### Source text
******

False chanterelles- poisonous!
  Like other mushrooms they contain vitamins A and D as well as some of the B-complex ones. They contain all the essential amino acids and glutamic acid is believed to boost the immune system and may help fight cancer, infections and rheumatoid arthritis. There is evidence that it inhibits blood clotting, which is valuable in the fight against heart disease. As for minerals, they contain potassium which regulates blood pressure and the contractions of the heart muscle; copper, manganese, magnesium, calcium, zinc and selenium which is good for the mood and the brain. It’s not so long ago that people used to think that there was little nutritional value in a mushroom; they thought they mainly consisted of water. (The same was true for lettuce.) They also contain fibre in the form of cellulose, which helps with the disposal of wastes from the body and so helps to prevent constipation and piles.
  Try this simple recipe, or use your chanterelles as a stuffing for crêpes or a topping for a homemade pizza. You can use this as a side dish or with pasta.

******

### Provided material
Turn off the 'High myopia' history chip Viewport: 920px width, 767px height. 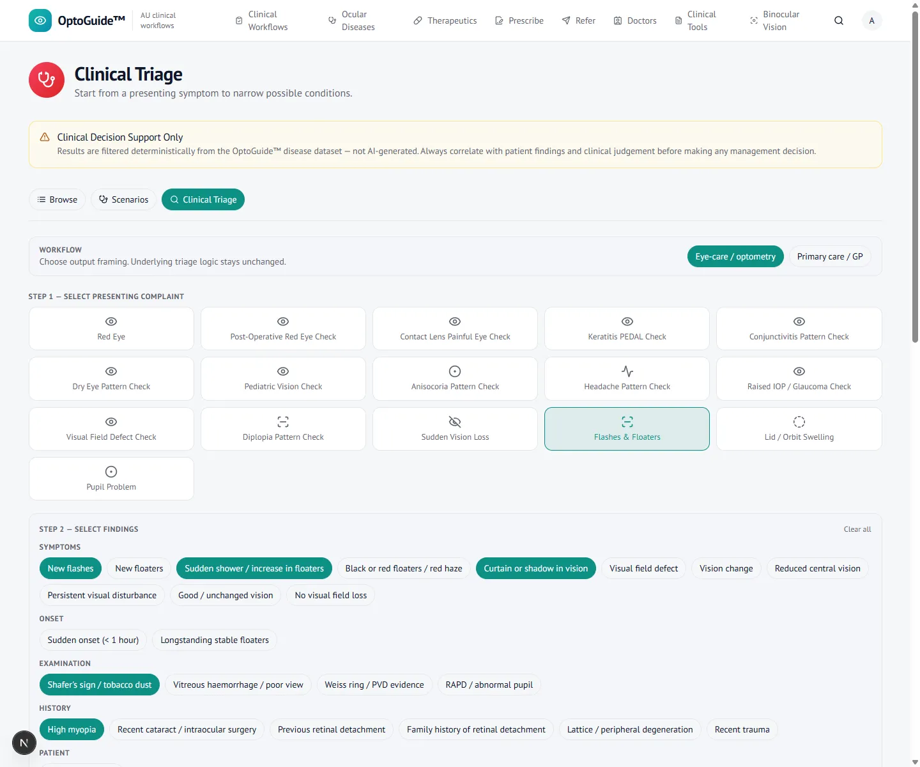72,729
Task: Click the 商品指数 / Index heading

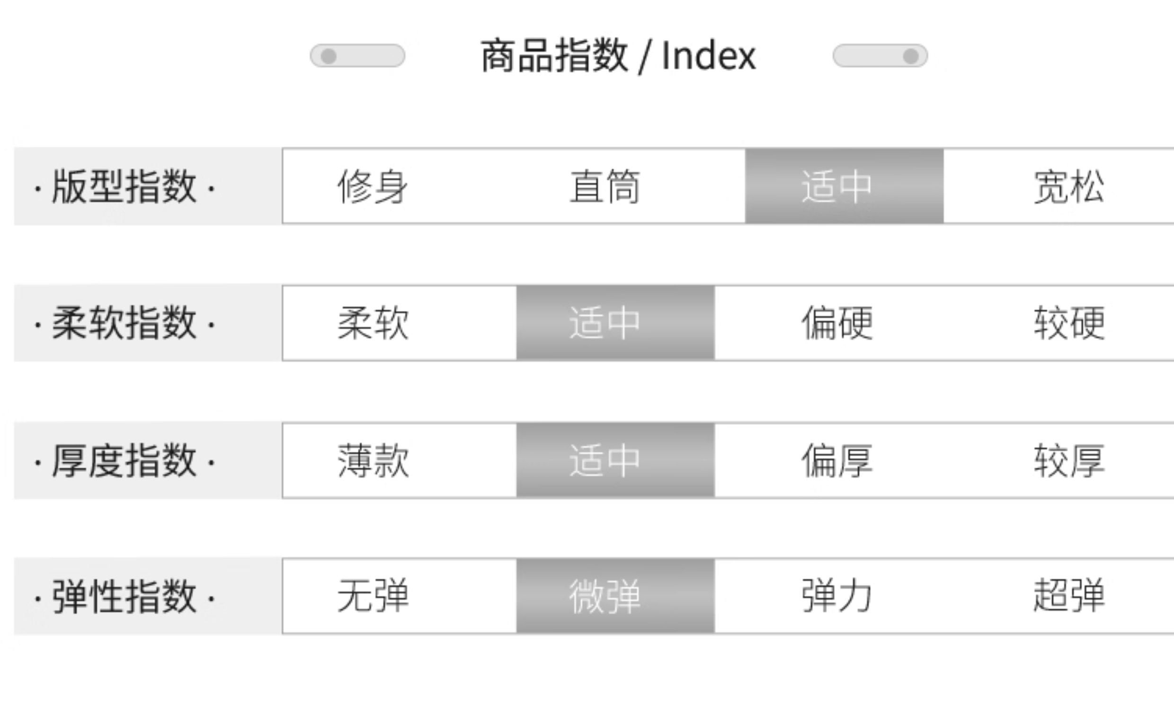Action: tap(618, 56)
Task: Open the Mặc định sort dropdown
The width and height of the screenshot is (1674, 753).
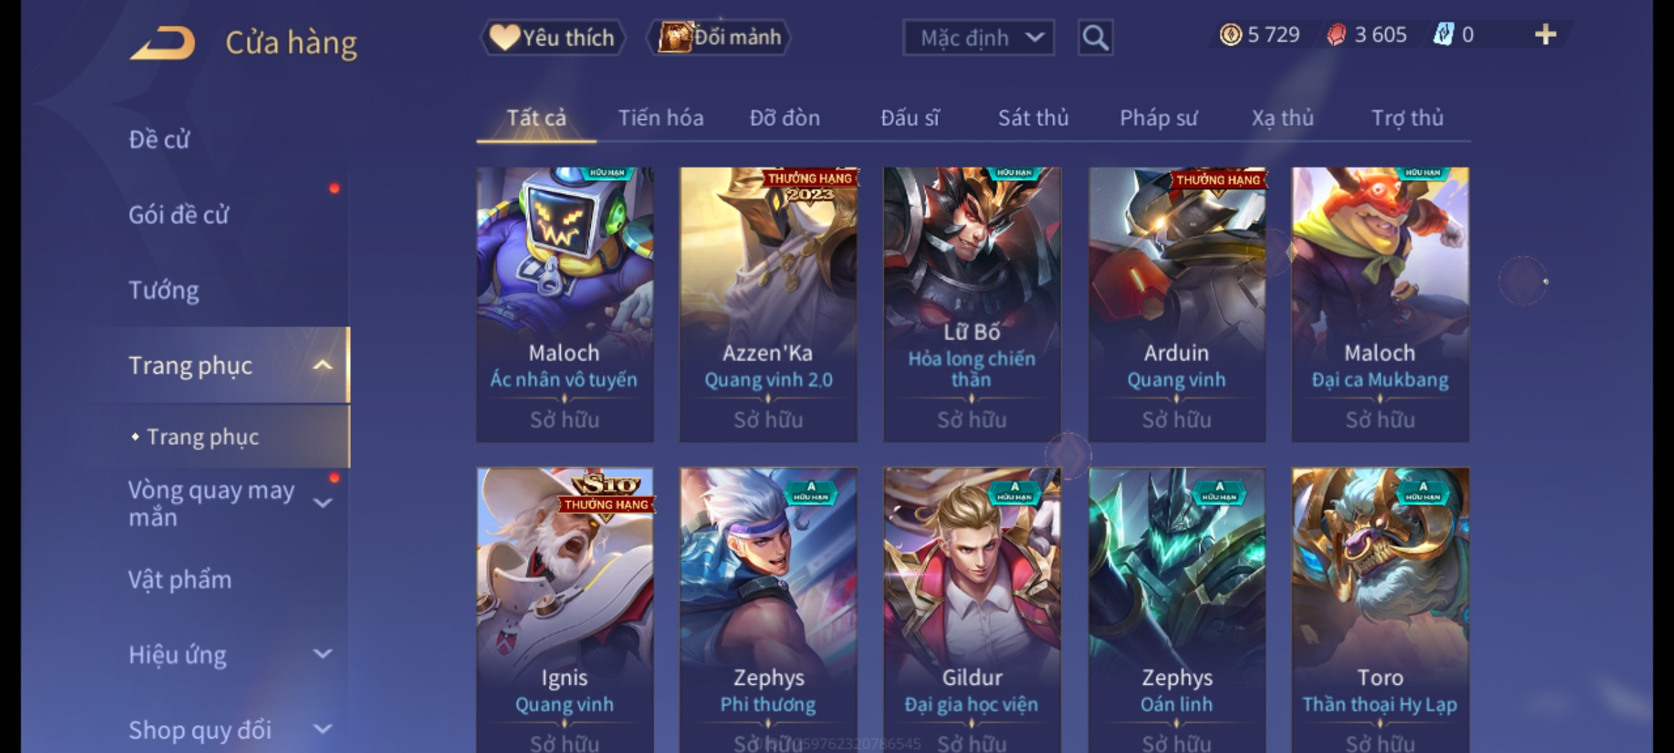Action: [x=978, y=38]
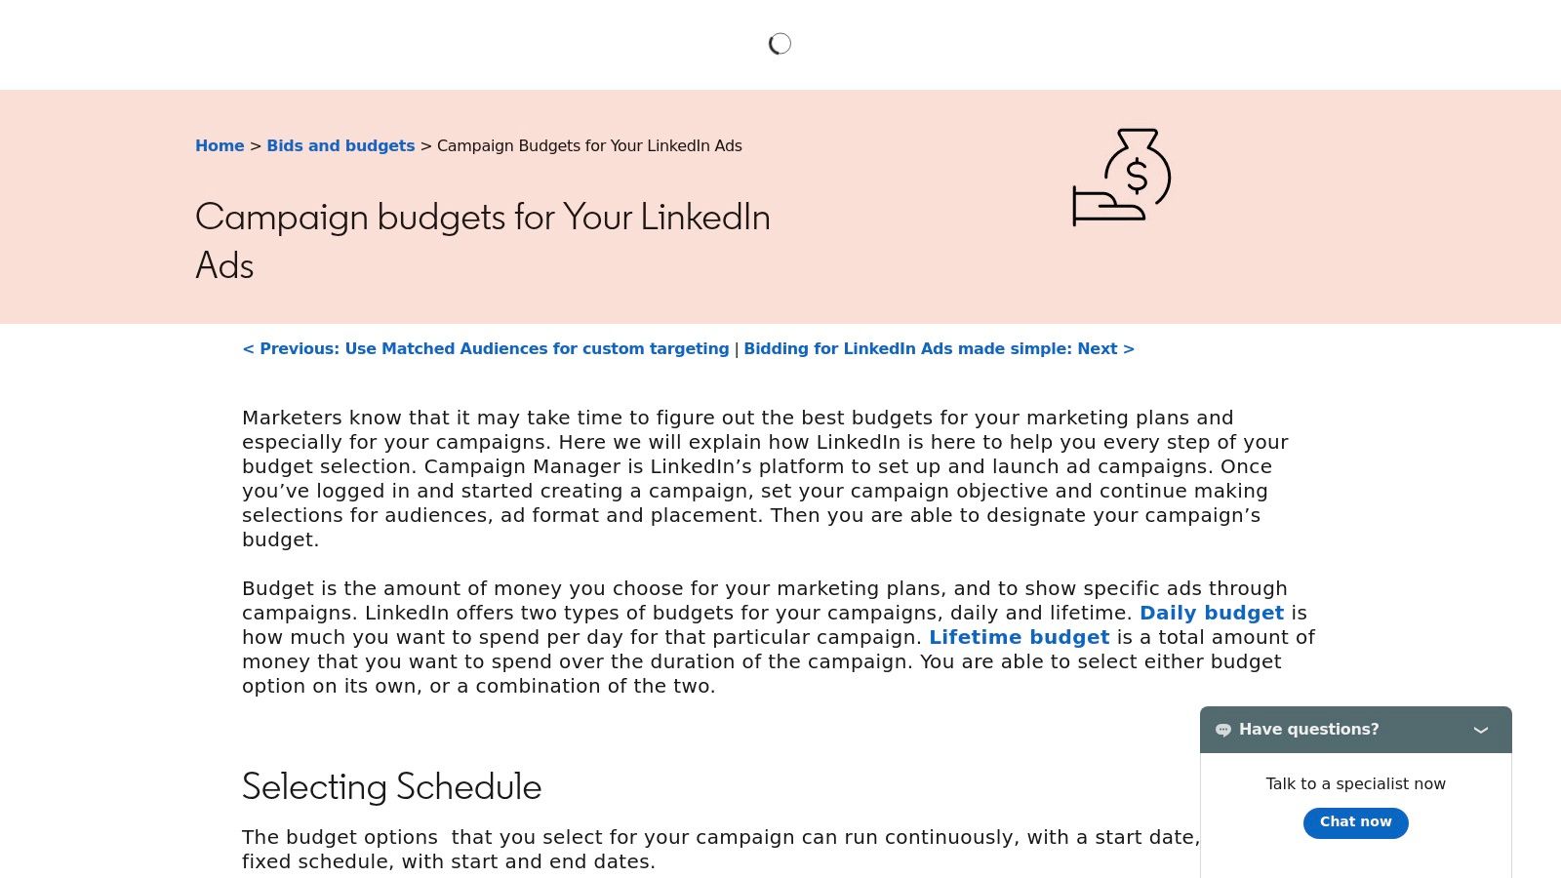
Task: Click the pink header banner background
Action: pyautogui.click(x=927, y=273)
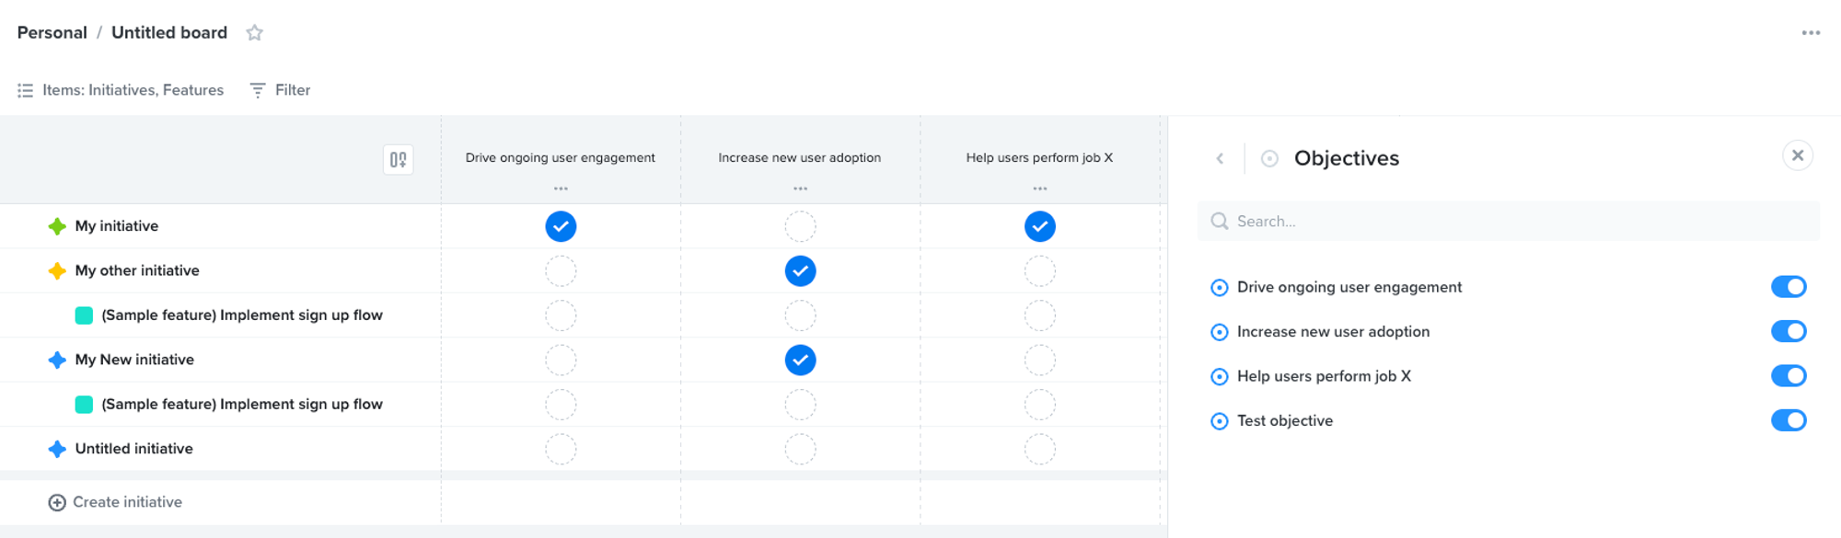Click the target icon for Test objective

tap(1220, 420)
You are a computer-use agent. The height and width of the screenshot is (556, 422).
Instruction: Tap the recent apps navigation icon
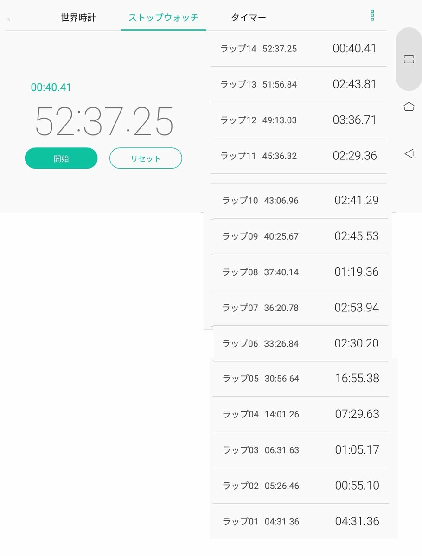pos(409,59)
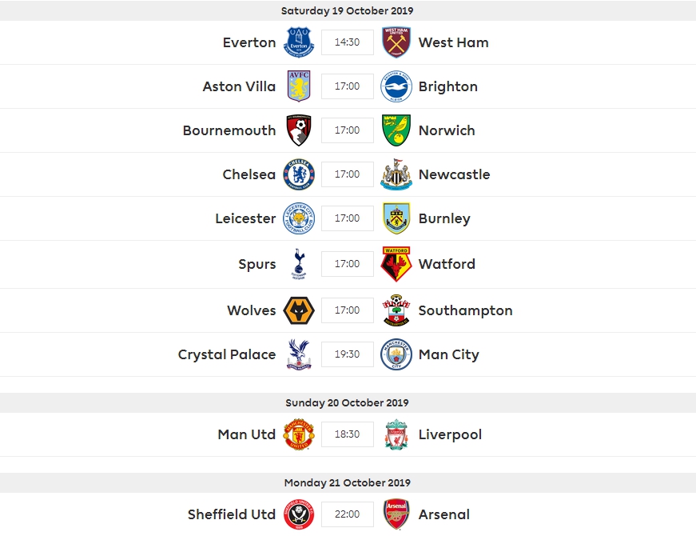Open the Crystal Palace team link
Viewport: 696px width, 536px height.
(x=227, y=354)
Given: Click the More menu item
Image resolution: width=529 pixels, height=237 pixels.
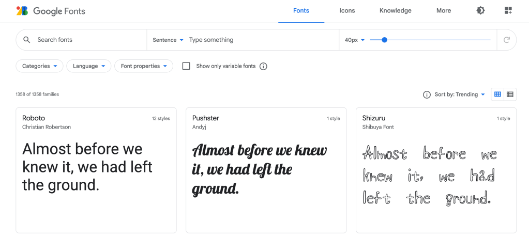Looking at the screenshot, I should coord(443,11).
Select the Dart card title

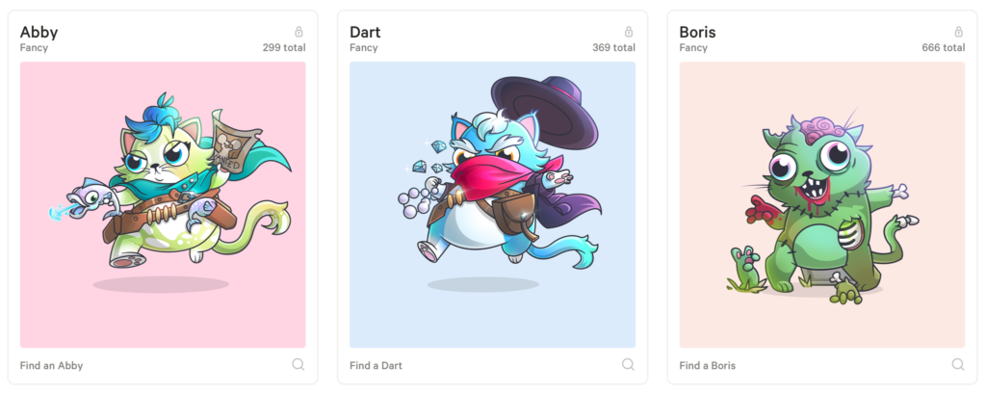(x=365, y=32)
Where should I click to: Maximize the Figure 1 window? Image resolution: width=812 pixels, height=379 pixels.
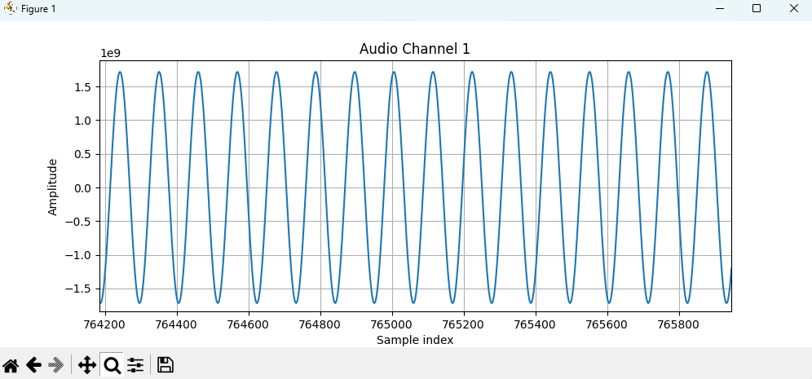[x=757, y=8]
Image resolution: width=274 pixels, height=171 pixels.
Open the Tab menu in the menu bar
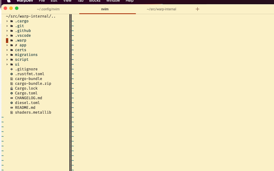(80, 1)
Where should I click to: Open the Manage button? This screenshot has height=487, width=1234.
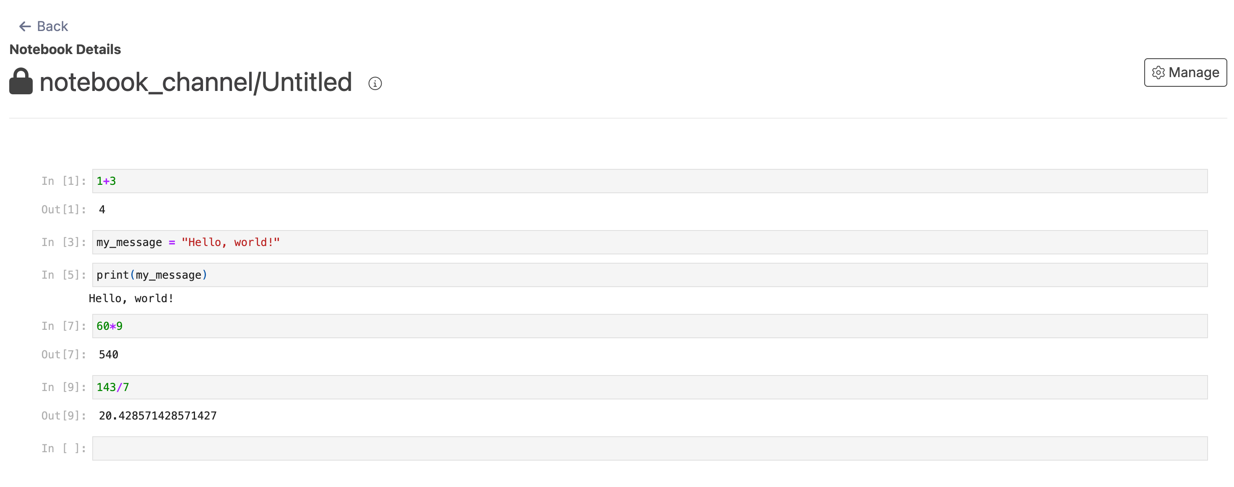coord(1185,72)
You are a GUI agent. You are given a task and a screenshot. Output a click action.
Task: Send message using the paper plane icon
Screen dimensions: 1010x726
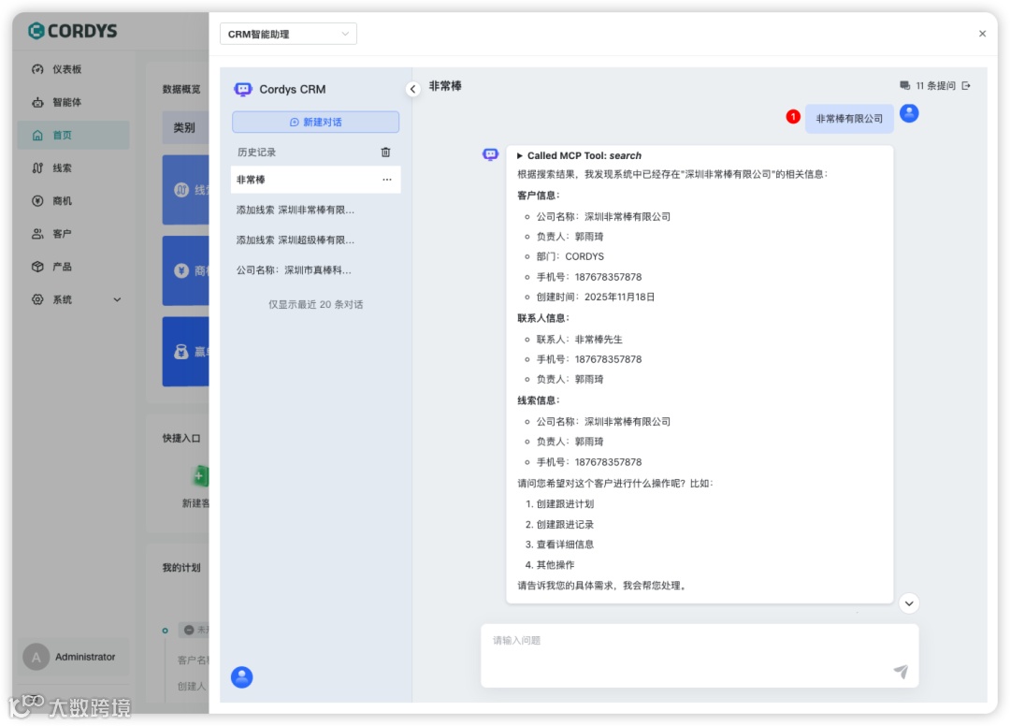coord(900,672)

******

### Exercise objective
Continue the text on chanterelles from the point where it stops.

### The answer
Chanterelles, cleaned thoroughly and chopped
50 gr butter
3 tbsps olive oil
3 or 4 garlic cloves, finely chopped
1 onion, finely sliced
a few sprigs curly-leaves parsley, shredded
freshly ground black pepper
salt if necessary to taste
a little brandy
¼ pt natural yoghurt or fresh single cream

Heat the oil and butter in a pan and add the onion and garlic and fry until the onions are translucent, stirring so that they don’t burn.
Add the chanterelles and fry for 5 mins, stirring so that they don’t burn.
Add the brandy if using and the parsley and cook for two or three minutes, stirring.
Now add the yoghurt or cream, stirring and the black pepper, and bring to just under boiling point.
Remove from the heat and serve as a side dish or as a sauce for pasta.
This has Taste and is a Treat.


  1. Excellent info. I found a bunch of these and have them in a paper bag in the fridge and will cook them tomorrow.

  2. If you gather these in the prime months but feel you would like to have them at a later time in the year after the freeze just stick them in the dehydrator and vacuum seal them use them with fried steak in soups and even in a pot of beans there great in almost any thing.

  3. Dan R. 10/20/2013 In my opinion they are the best. I have picked them for over 40 years. This year is a good one. My first picking is a five gallon bucket in about 1 hr.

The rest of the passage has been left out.